* DIRECTIONS FOR THIS TASK
Answer these questions from the DDR5 probing article below:
1. Which three things does DDR5 require, according to the first paragraph?
2. Where does JEDEC define DRAM voltage and timing limits?
3. For which kinds of systems is backside via probing common?

How to Optimize Probing and Signal Access for DDR5 System Validation

Introduction

DDR5, like many other memory technologies, is a parallel interface and requires advanced power sequencing, timing alignment, and receiver equalization training. DDR5 validation, therefore, is in-system and “as-configured.” One of the challenges of memory system validation is simply getting proper access to signals.

In-system testing requires a comprehensive array of solder-in probing and component interposer solutions. This article will outline various probe types and interposer solutions along with best practices for in-system measurements.

JEDEC defines DRAM voltage and timing limits at the DRAM package ball. To reduce lead inductance ball contacts for a package have been in use for many years. This has led to improved performance, but at the expense of testability. Due to this limited access, there are two options for capturing required signals. The first option is to probe directly at a nearby trace or via. Backside via probing is common for single-sided memory modules or even embedded systems. The second option is to attach a BGA interposer thereby tapping off relevant signals and routing out to an exposed pad.

Figure 1. DDR5 x16 102-ball BGA memory component interposer for electrical validation. (Image courtesy of EyeKnowHow.)

* MATERIAL PROVIDED
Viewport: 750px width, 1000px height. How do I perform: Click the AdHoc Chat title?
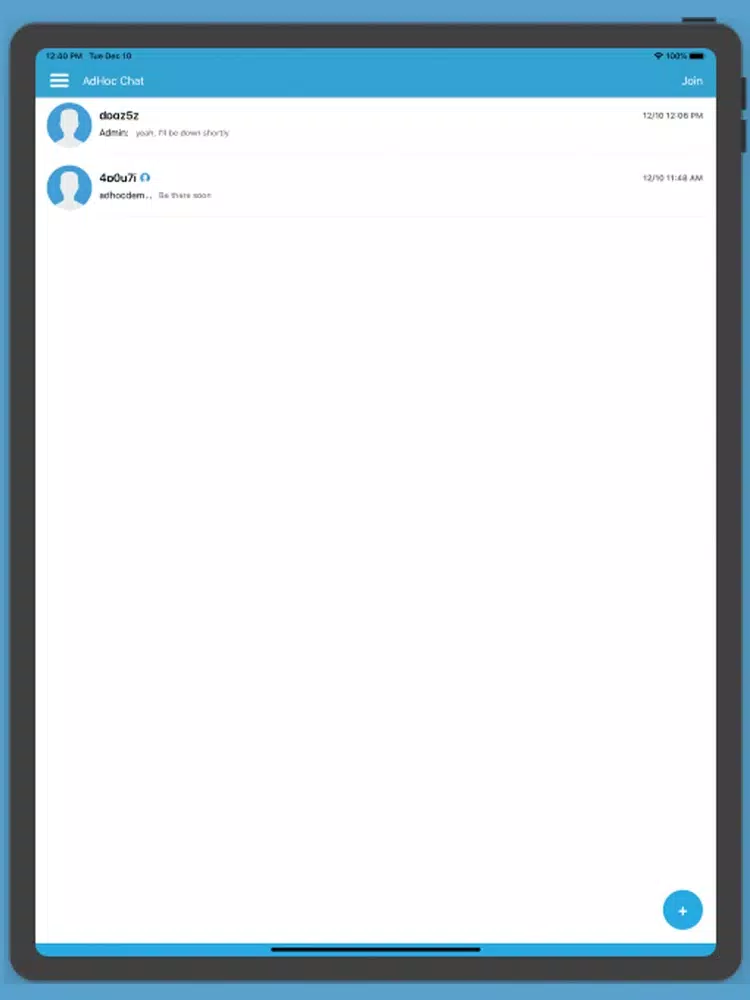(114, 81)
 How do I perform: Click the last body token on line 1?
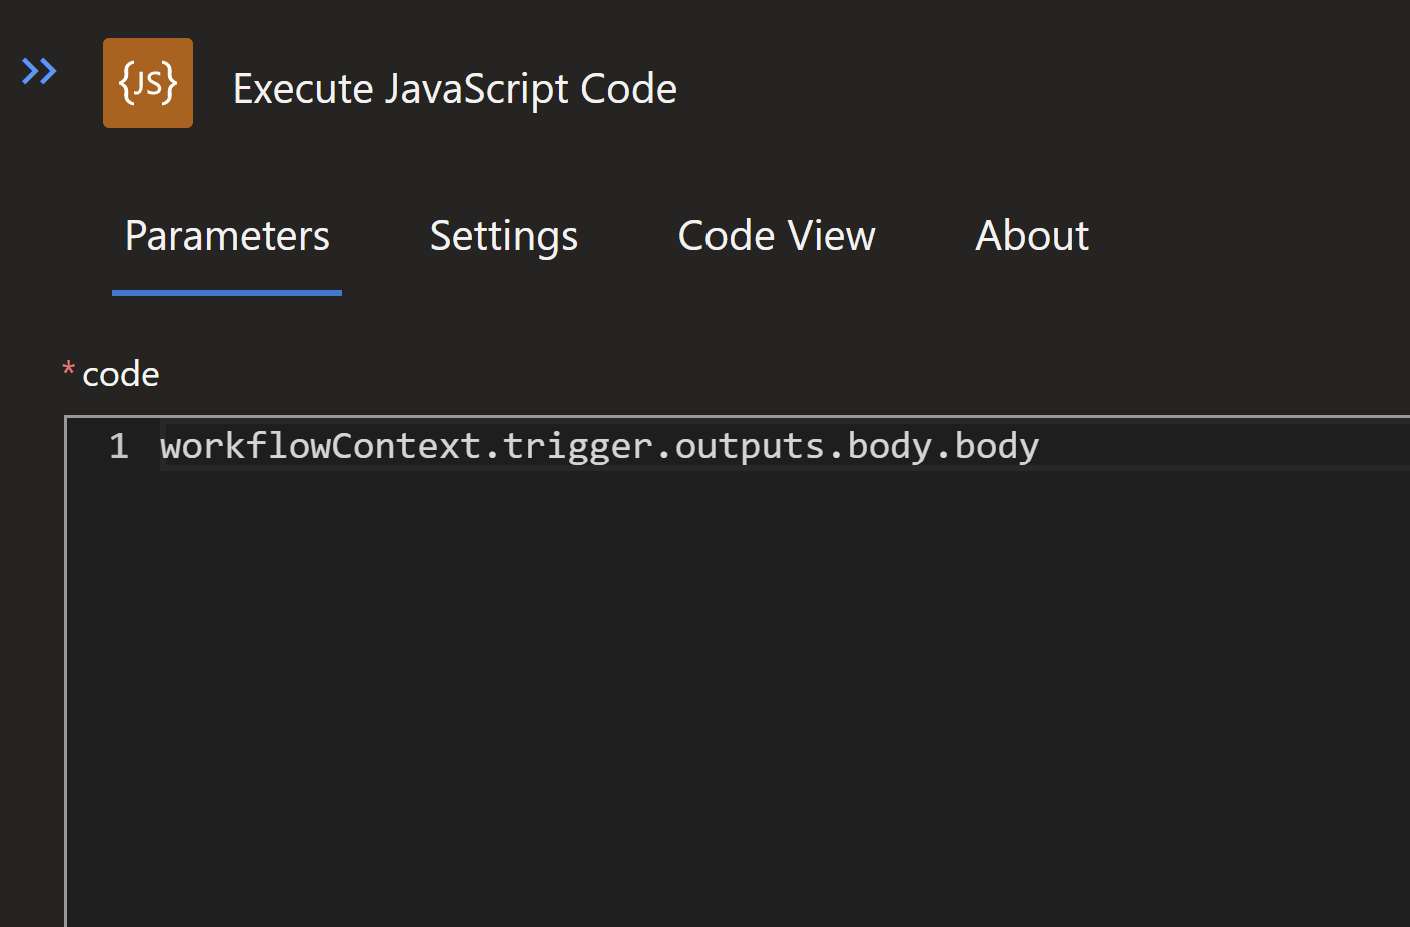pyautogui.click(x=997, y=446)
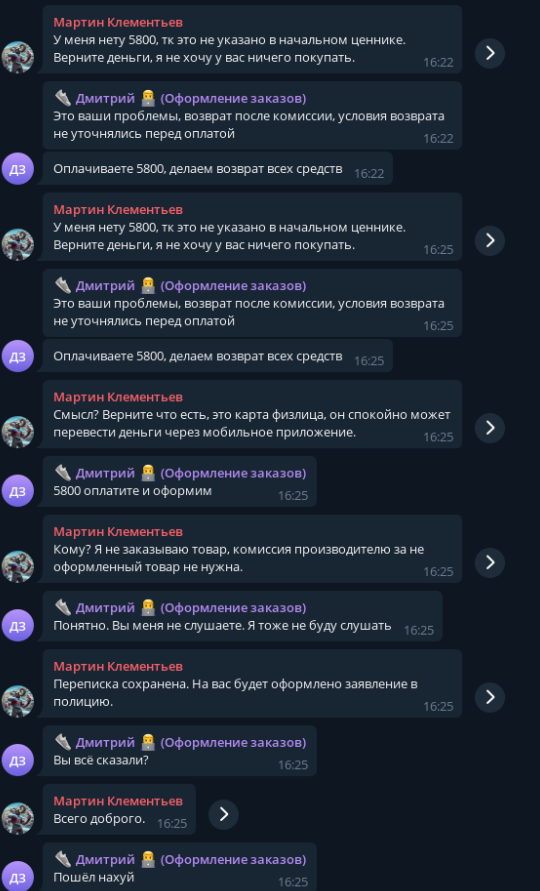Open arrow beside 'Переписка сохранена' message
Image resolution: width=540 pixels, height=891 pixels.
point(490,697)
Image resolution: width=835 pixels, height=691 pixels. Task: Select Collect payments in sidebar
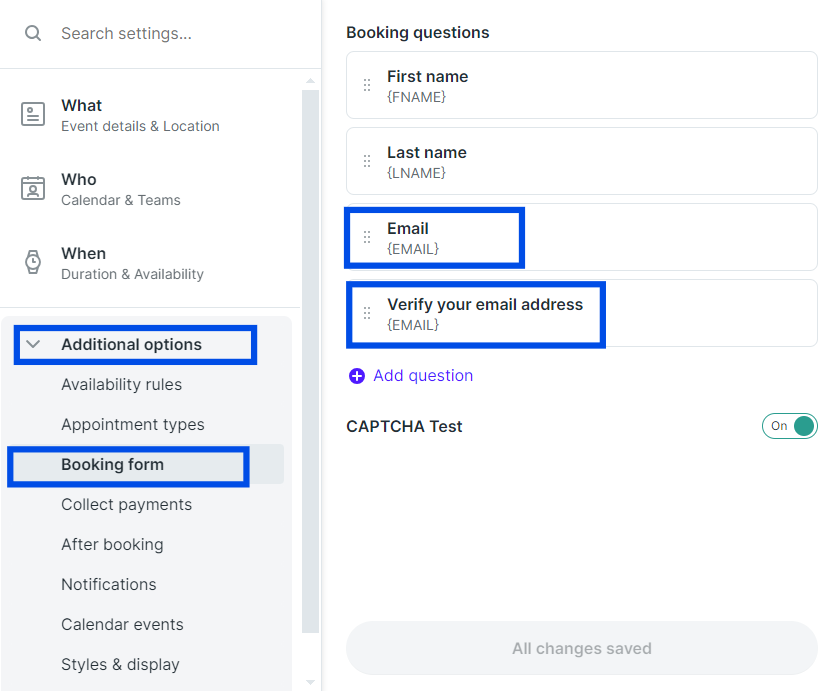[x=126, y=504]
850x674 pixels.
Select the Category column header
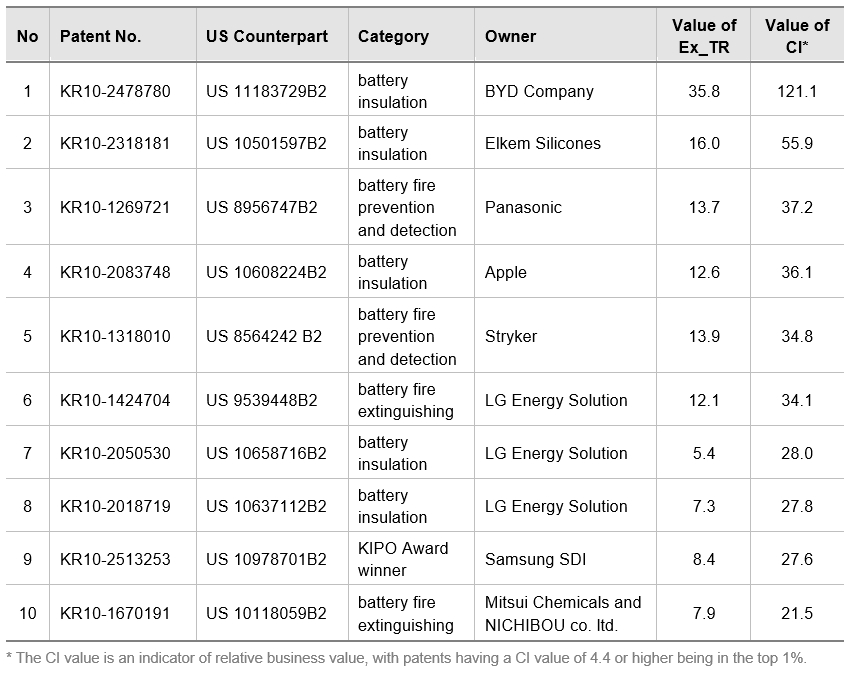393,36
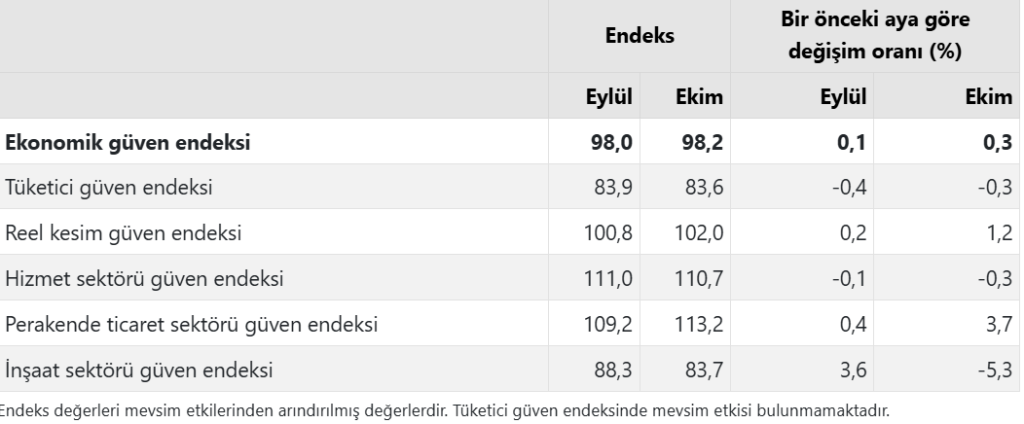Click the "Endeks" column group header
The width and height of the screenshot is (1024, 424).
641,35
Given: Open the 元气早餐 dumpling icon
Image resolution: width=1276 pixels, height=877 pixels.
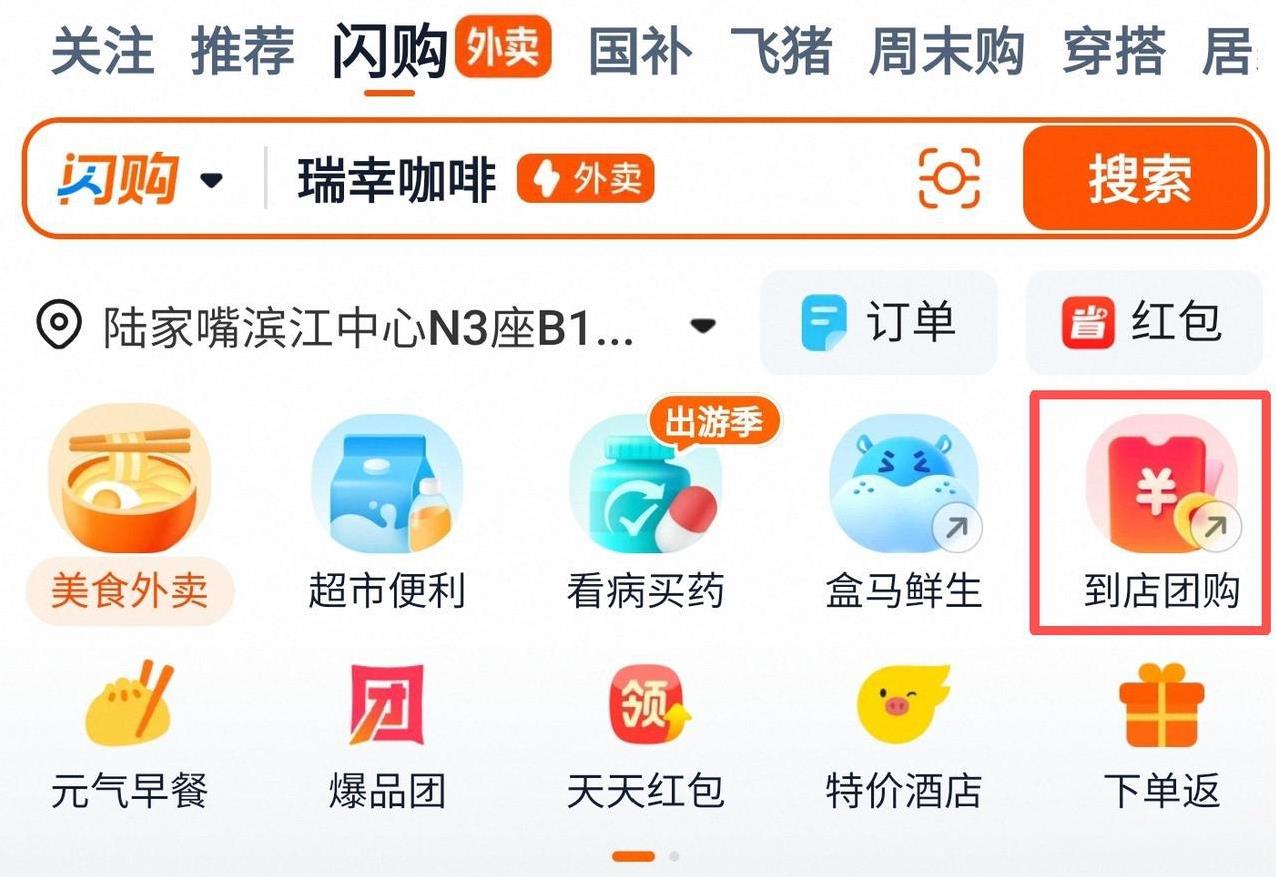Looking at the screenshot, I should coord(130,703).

* SOLUTION BELOW
1. Advanced power sequencing, timing alignment, and receiver equalization training.
2. At the DRAM package ball.
3. Single-sided memory modules and embedded systems.